= Tena (woreda) =

District in Oromia Region, Ethiopia

Tena is a woreda in Oromia Region, Ethiopia. Diksis woreda was separated form Tena woreda. Part of the Arsi Zone, Tena is bordered on the south by Sherka, on the southwest by Bekoji, on the west by Digeluna Tijo, on the northwest by Hitosa, on the north by Dodotana Sire, on the northeast by Sude, and on the east by Robe. The administrative center of the woreda is Ticho; other towns in Tena include Kela.

== Overview ==
The altitude of this woreda ranges from 1800 to over 4100 meters above sea level; the highest point in this woreda is Mount Bada (4195 meters). Rivers include 66 kilometers of the Demasho, 13 of the Hararghe and 15 of the Walkesa. A survey of the land in this woreda shows that 34.4% is arable or cultivable, 7% pasture, 10.2% forest, and the remaining 48.4% is considered swampy, mountainous or otherwise unusable. Onions, pepper and sugar cane are important cash crops. Although Coffee is also an important cash crop, less than 20 square kilometers are planted with it.
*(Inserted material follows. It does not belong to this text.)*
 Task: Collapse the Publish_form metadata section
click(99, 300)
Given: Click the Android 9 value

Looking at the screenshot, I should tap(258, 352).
Industry in the woreda includes 30 grain mills employing 77 people, as well as 705 registered businesses, of which 26.9% were wholesalers, 53.1% retailers and 20.4% service providers. There were 21 Farmers Associations with 12,220 members and 7 Farmers Service Cooperatives with an unknown number of members. Tena has 25 kilometers of dry-weather and 33 of all-weather road, for an average road density of 74.1 kilometers per 1000 square kilometers. About 11.4% of the total population has access to drinking water.

== Demographics ==
The 2007 national census reported a total population for this woreda of 66,203, of whom 33,231 were men and 32,972 were women; 6,252 or 9.44% of its population were urban dwellers. The majority of the inhabitants said they were Muslim, with 54.33% of the population reporting they observed this belief, while 44.18% of the population practised Ethiopian Orthodox Christianity.

Based on figures published by the Central Statistical Agency in 2005, this woreda has an estimated total population of 129,191, of whom 65,009 were males and 64,182 were females; 10,500 or 8.13% of its population are urban dwellers, which is less than the Zone average of 12.3%. With an estimated area of 783.44 square kilometers, Tena has an estimated population density of 164.9 people per square kilometer, which is greater than the Zone average of 132.2.

The 1994 national census reported a total population for this woreda of 91,418, of whom 45,601 were men and 45,817 women; 8,721 or 9.54% of its population were urban dwellers at the time. The two largest ethnic groups reported in Tena were Oromo (83.06%), and Amhara (15.91%); all other ethnic groups made up 1.03% of the population. Oromiffa was spoken as a first language by 78.26%, and 21.61% spoke Amharic; the remaining 0.13% spoke all other primary languages reported. The majority of the inhabitants were Muslim, with 54.62% of the population having reported they practiced that belief, while 44.99% of the population said they professed Ethiopian Orthodox Christianity.